- **Prompt**:
Set down exactly, and only, the lines from the one with "Collapse the IPTC Metadata section" to the final line of the entries, both included.

(Dataset records)
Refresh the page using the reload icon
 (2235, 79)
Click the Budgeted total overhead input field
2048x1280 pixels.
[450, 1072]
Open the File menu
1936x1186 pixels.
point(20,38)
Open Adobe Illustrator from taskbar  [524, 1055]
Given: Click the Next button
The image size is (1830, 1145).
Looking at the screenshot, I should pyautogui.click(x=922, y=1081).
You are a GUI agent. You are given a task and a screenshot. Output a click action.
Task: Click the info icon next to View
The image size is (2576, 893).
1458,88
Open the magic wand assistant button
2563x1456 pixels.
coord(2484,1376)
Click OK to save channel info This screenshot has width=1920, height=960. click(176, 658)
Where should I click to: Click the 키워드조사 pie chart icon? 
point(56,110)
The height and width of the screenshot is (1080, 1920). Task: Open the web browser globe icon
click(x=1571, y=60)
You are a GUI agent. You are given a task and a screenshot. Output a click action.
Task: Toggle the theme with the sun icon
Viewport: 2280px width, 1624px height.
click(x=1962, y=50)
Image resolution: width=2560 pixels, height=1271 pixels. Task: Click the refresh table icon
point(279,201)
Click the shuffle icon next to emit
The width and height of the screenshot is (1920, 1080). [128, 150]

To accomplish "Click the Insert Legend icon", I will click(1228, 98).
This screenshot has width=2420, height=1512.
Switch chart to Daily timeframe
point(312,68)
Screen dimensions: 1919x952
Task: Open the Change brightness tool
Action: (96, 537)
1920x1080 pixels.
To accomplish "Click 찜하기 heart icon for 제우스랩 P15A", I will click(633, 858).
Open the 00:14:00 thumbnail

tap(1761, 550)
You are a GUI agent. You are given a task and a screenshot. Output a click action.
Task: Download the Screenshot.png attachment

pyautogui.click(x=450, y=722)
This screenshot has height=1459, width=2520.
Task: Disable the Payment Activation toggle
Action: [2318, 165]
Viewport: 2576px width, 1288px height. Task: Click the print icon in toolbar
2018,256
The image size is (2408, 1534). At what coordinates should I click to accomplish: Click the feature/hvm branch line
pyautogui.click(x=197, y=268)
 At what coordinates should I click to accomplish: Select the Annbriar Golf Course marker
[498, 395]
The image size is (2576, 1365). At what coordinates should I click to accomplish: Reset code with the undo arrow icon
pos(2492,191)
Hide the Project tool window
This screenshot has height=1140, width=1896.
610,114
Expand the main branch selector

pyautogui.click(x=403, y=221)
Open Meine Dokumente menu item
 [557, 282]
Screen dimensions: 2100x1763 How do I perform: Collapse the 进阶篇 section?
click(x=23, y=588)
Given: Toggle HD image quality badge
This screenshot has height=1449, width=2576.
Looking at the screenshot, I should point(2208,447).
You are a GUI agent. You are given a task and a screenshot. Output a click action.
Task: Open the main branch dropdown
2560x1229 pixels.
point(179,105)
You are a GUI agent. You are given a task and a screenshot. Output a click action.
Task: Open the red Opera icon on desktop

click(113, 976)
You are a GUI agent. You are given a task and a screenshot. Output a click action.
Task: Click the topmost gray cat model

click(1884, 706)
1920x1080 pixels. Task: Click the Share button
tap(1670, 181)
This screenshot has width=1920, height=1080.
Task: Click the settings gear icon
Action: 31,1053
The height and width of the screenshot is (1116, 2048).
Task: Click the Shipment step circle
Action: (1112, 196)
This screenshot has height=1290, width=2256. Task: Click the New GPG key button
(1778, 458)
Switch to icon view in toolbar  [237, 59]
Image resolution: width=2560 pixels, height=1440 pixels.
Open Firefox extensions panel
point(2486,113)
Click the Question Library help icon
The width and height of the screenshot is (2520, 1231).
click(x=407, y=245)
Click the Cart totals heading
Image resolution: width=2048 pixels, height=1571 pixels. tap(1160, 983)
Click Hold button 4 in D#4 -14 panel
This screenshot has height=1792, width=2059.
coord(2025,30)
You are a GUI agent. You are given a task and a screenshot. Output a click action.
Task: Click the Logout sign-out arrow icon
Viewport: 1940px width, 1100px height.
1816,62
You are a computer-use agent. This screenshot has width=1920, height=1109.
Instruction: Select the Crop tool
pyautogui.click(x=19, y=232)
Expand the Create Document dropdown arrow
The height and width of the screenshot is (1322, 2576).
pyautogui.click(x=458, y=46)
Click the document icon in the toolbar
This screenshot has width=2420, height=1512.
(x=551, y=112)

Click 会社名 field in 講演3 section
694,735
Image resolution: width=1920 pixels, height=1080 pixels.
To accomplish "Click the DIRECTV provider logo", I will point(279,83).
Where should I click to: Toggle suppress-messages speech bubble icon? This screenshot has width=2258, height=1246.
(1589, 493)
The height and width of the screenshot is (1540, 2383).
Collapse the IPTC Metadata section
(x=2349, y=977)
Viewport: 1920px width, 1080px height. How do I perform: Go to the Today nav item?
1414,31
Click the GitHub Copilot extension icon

- **Written reply**:
Collapse the IPTC Metadata section
(x=2349, y=977)
Viewport: 1920px width, 1080px height. How do I perform: Go to the Today nav item?
1414,31
Click the GitHub Copilot extension icon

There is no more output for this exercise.